In just two years, Superman,
Captain Marvel and their various copycats had already covered the ground of the
all-purpose superhero who wielded an array of powers. By 1940, to get ahead, a
super being had to have a gimmick. So The Human Torch burned and the Submariner
swam, Hawkman could fly, Doll Man could shrink, Wonder Woman could be female and
the Flash could run really, really fast.
College student Jay Garrick was
one of only three characters who became a superhero by smoking, by the way. In
a chem lab, while breaking football training with a cigarette, Jay accidentally
knocked over some beakers and further polluted his lungs by breathing in the
fumes that turned him into the Flash.
As wish fulfillment, speed rated
high with kids. Speed, fueled by their boundless energy, was after all the one
area where children could outdistance the somewhat worn-out adults who talked
down to them, punished them and generally looked after them. But just think
what you might do with some real
speed…
Artistic restriction can often be
the parent of creativity, and the decade of the Flash’s initial run gave the
writers plenty of time to come up with satisfying variations on the theme of
speed. The Flash could run up the sides of buildings and across water. He could
catch bullets, vibrate through walls, create multiple images of himself and become
invisible. His one power turned out
to make him nearly as omnipotent as Superman’s many. The popular character
raced around in Flash Comics, All-Flash
(a title devoted to his adventures), Comic
Cavalcade and All-Star Comics
with his fellow members of the Justice Society of America.
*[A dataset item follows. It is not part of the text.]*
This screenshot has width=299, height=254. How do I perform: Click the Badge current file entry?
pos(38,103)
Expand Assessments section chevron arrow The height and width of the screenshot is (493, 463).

The feature was initially marred
by crude art, and the early adventures of this seminal superhero are difficult
to enjoy for that reason. But by All-Flash
31 (Oct.-Nov. 1947), an artist named Carmine Infantino had arrived to make the
Scarlet Speedster’s adventures a pure pleasure. Infantino would carry the
character, in his second and even more successful incarnation, right through
the 1950s and 1960s.
I’m sure, dear reader, that you already
recall the other two characters who
got their super powers from smoking. But at the risk of appearing pedantic, I
will remind you of them. In 1963, the Japanese robot superhero 8 Man restored
his powers with “energy cigarettes” carried in a cigarette case on his belt.
And in June 1974, Daily Planet editor Perry White acquired Superman-like powers
from some cigars given to him by grateful alien mutants.